(Stored data)
# # # # #
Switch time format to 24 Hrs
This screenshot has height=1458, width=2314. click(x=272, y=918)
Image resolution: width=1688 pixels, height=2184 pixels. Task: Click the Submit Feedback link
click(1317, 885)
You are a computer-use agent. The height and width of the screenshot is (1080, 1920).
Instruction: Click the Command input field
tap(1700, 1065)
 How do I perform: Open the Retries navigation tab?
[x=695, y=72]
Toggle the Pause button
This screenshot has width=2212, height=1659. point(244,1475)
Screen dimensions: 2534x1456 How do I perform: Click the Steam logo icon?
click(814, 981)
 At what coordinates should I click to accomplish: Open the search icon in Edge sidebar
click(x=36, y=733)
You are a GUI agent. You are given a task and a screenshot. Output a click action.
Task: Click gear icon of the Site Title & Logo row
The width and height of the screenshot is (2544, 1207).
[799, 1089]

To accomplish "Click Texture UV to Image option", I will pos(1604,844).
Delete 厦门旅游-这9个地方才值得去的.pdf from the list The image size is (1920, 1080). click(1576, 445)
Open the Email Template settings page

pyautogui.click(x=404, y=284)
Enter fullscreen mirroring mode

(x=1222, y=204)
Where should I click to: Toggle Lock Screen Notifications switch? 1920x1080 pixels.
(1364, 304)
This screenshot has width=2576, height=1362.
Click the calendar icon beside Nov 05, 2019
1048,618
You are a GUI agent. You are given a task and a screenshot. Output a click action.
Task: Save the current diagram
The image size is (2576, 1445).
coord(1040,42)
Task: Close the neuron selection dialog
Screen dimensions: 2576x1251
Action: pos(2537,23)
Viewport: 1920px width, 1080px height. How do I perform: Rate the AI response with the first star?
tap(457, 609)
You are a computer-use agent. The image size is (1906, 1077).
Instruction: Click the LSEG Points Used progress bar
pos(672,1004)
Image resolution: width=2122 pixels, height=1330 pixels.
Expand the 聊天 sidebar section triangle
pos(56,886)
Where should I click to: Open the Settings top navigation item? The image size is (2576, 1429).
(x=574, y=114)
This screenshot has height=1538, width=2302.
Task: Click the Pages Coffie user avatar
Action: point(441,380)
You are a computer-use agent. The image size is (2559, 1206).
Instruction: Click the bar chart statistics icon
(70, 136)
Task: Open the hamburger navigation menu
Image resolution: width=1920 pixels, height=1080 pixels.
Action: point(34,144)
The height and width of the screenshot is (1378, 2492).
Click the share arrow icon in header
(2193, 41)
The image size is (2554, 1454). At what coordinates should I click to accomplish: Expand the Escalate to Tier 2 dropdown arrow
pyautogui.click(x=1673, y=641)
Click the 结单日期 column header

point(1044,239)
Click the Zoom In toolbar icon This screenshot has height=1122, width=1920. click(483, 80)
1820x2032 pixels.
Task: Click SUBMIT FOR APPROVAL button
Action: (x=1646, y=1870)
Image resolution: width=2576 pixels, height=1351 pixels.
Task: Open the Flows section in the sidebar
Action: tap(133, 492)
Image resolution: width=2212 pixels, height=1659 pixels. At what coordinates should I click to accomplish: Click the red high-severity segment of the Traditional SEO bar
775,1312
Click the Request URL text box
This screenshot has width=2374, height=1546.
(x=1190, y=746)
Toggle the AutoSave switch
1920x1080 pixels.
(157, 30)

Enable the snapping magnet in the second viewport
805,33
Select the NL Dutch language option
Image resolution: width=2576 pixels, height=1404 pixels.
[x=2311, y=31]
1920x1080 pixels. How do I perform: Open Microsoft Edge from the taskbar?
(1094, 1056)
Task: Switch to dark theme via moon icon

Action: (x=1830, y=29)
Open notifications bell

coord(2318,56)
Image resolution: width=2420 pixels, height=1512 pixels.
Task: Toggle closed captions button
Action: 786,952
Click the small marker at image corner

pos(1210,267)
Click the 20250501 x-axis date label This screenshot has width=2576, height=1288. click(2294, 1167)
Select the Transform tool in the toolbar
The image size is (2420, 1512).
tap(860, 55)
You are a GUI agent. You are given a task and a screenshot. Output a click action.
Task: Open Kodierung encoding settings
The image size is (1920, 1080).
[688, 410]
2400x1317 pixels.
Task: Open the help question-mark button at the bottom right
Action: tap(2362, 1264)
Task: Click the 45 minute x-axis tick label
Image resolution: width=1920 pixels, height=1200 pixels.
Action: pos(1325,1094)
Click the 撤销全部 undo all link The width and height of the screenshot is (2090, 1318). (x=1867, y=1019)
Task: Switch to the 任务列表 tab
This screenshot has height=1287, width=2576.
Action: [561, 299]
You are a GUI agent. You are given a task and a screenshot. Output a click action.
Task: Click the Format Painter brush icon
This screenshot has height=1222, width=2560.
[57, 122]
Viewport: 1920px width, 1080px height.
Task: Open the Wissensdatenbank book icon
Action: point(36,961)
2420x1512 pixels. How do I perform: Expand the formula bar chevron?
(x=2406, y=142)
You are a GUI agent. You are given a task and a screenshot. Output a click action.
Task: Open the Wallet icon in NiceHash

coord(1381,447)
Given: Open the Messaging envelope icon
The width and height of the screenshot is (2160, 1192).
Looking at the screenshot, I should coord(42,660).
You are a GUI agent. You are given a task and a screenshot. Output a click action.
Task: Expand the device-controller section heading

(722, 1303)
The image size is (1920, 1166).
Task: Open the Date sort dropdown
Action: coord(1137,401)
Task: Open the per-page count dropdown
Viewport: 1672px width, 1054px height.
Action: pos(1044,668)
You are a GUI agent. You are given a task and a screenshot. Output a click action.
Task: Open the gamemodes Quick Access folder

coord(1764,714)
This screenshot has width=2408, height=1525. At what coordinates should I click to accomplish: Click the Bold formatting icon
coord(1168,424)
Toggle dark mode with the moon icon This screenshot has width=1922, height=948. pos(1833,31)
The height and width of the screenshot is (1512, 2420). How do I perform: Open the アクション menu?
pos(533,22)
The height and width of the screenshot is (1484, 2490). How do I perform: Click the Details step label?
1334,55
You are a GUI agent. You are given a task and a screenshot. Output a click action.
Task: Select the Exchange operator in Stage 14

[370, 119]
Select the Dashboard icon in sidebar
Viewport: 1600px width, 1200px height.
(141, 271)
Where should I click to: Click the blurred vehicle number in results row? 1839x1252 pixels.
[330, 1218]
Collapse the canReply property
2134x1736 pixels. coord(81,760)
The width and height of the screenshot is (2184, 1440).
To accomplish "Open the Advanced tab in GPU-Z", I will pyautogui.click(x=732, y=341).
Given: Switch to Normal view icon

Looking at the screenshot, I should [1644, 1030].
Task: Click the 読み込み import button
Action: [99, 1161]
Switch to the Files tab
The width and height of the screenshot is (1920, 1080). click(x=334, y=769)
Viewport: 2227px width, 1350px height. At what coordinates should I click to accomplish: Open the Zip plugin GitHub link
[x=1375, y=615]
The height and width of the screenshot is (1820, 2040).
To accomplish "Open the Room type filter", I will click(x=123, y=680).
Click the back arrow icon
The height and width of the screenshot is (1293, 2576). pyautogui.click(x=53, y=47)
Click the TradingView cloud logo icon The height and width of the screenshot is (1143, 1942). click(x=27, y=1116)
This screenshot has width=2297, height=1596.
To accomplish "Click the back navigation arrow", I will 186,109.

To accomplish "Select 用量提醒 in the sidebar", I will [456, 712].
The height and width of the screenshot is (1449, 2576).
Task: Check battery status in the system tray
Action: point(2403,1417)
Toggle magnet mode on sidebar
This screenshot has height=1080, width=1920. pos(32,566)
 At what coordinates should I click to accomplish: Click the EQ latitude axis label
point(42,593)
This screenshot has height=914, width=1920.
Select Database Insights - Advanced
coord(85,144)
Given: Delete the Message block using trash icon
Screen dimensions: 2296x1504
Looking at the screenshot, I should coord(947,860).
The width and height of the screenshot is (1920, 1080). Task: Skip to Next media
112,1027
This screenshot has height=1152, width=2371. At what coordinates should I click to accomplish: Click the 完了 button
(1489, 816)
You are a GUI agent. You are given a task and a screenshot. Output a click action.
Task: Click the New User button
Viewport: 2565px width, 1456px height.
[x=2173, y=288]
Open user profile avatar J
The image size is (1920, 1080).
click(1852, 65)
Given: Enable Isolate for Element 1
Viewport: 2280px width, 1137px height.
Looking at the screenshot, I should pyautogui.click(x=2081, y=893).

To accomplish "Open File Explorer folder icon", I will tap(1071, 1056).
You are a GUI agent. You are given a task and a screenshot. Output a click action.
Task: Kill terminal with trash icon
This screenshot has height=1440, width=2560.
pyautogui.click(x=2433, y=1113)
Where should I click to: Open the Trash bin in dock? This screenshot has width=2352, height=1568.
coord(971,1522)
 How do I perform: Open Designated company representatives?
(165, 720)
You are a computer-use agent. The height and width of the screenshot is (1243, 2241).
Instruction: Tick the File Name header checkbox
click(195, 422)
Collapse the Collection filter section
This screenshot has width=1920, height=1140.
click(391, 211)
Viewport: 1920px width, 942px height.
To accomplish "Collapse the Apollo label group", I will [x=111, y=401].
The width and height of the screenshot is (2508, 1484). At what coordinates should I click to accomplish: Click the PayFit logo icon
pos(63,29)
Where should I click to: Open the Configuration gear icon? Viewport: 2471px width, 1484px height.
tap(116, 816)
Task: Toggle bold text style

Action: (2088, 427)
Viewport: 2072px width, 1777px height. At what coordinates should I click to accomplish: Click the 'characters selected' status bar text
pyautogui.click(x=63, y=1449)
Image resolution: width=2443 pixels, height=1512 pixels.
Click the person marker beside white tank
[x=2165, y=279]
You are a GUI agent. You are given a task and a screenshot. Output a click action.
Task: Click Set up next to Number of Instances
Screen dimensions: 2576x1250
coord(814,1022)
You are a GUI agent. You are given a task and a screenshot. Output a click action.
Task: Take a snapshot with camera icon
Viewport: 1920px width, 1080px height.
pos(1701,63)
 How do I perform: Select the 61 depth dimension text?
# # # # #
> **Task to complete**
Your output should be an exact copy of the lines from the one containing "Viewport: 2280px width, 1137px height." through the last line of the data above.

> **Exercise output**
Viewport: 2280px width, 1137px height.
Looking at the screenshot, I should pyautogui.click(x=2081, y=893).

To accomplish "Open File Explorer folder icon", I will tap(1071, 1056).
You are a GUI agent. You are given a task and a screenshot. Output a click action.
Task: Kill terminal with trash icon
This screenshot has height=1440, width=2560.
pyautogui.click(x=2433, y=1113)
Where should I click to: Open the Trash bin in dock? This screenshot has width=2352, height=1568.
coord(971,1522)
 How do I perform: Open Designated company representatives?
(165, 720)
You are a computer-use agent. The height and width of the screenshot is (1243, 2241).
Instruction: Tick the File Name header checkbox
click(195, 422)
Collapse the Collection filter section
This screenshot has width=1920, height=1140.
click(391, 211)
Viewport: 1920px width, 942px height.
To accomplish "Collapse the Apollo label group", I will [x=111, y=401].
The width and height of the screenshot is (2508, 1484). At what coordinates should I click to accomplish: Click the PayFit logo icon
pos(63,29)
Where should I click to: Open the Configuration gear icon? Viewport: 2471px width, 1484px height.
tap(116, 816)
Task: Toggle bold text style

Action: (2088, 427)
Viewport: 2072px width, 1777px height. At what coordinates should I click to accomplish: Click the 'characters selected' status bar text
pyautogui.click(x=63, y=1449)
Image resolution: width=2443 pixels, height=1512 pixels.
Click the person marker beside white tank
[x=2165, y=279]
You are a GUI agent. You are given a task and a screenshot. Output a click action.
Task: Click Set up next to Number of Instances
Screen dimensions: 2576x1250
coord(814,1022)
You are a GUI agent. You are given a task and a screenshot. Output a click action.
Task: Take a snapshot with camera icon
Viewport: 1920px width, 1080px height.
pos(1701,63)
 How do I perform: Select the 61 depth dimension text?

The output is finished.